Today, the astute investor has probably noticed that bond returns have leveled off. The Barclay’s Aggregate Bond Index has produced a pedestrian five-year return of 2.2% for the period ending 12/31/16. Basic math dictates that bonds will be hard pressed to mimic their results from the last 35 years, especially as interest rates begin to slowly float upward.  

How Investors Typically Adjust to Lower Expected Returns

Investors have always had a basic dilemma when investing. You can invest in assets that are riskier, but tend to offer higher potential returns. Alternatively, you can invest in safer assets that may pay a steady stream of income, but will likely experience lower long-term returns. 

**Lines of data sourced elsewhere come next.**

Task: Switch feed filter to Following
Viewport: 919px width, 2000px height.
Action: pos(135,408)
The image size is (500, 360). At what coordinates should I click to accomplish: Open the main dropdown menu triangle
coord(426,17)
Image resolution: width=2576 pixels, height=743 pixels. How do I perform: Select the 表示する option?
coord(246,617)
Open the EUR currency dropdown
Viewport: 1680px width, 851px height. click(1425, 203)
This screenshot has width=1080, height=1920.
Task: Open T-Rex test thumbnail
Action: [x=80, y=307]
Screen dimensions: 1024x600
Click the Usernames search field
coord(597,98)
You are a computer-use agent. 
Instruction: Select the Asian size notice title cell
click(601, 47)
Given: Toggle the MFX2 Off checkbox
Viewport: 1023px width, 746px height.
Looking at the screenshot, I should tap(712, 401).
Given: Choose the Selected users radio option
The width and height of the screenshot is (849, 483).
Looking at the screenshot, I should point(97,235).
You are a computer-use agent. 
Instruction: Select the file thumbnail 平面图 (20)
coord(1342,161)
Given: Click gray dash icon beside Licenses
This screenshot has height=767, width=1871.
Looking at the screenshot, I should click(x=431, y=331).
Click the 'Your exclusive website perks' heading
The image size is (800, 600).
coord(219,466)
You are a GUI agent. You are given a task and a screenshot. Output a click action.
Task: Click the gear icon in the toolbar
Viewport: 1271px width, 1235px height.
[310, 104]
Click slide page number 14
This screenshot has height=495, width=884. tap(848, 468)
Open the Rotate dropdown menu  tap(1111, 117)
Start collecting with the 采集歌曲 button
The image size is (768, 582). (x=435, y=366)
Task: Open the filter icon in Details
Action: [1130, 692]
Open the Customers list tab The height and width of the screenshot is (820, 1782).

Whenever investors face the dilemma of lower future returns, they generally have the following three options:

  1. Become accustomed to taking greater risks by owning fewer bonds and holding more assets with a higher return profile, making your portfolio more volatile. 
  2. Save more of your income before retirement or reduce your spending after retiring.
  3. Earn less on your portfolio without adjusting the amount of risk in it. 

Unfortunately for investors, none of these options are that palatable on their own, nor are they even feasible for most people. Because of that, it’s not uncommon for investors to use a combination of the three options within their financial plan. 

While this is a prudent idea, there is another mechanism working in investor’s favor that I believe merits more attention.

A “Real” Solution for Investors in a Low-Yield Atmosphere

Rather than thinking about investment performance nominally, focus instead on real returns. While the headline investment return numbers may appear muted in the future, the real return (returns after deducting inflation) could easily be in the ballpark of what has occurred historically. 

Measured on a real basis, the long-term returns of equities and bonds have been between 5-6% and 2-3%, respectively. This means that if inflation continues to clip along at about 2%, an investor wouldn’t need to produce the double-digit returns that you’ve become accustomed to. Instead, equities would need to earn 7-8% and bonds would only need to earn 4-5% in order for your portfolio’s performance to remain in line with historical results.

Thinking about investing in terms of real returns helps you avoid falling into the trap of chasing yield. As mentioned earlier, you may be tempted to increase your asset allocation in stocks. This can force you to assume more risk than you’d otherwise be comfortable with.

Other investors, to counter low interest rates, are flocking to dividend-paying stocks as a means of generating regular cash flow. This is causing high-yield dividend stocks to be pushed up to levels that are starting to look overpriced. On the fixed income side, investors may be loading up on junk bonds with higher coupons, thereby exposing themselves to greater default risk than if they had stuck with investment grade bonds.

The overwhelming number of investors trying to push the bounds of their risk tolerance in order to generate unrealistic returns may be doing themselves more harm than good. The next time you’re lying in bed worried about how you’ll generate X%, thinking about investment results in terms of real returns can potentially alleviate your fears and prevent you from taking on more risk than is appropriate.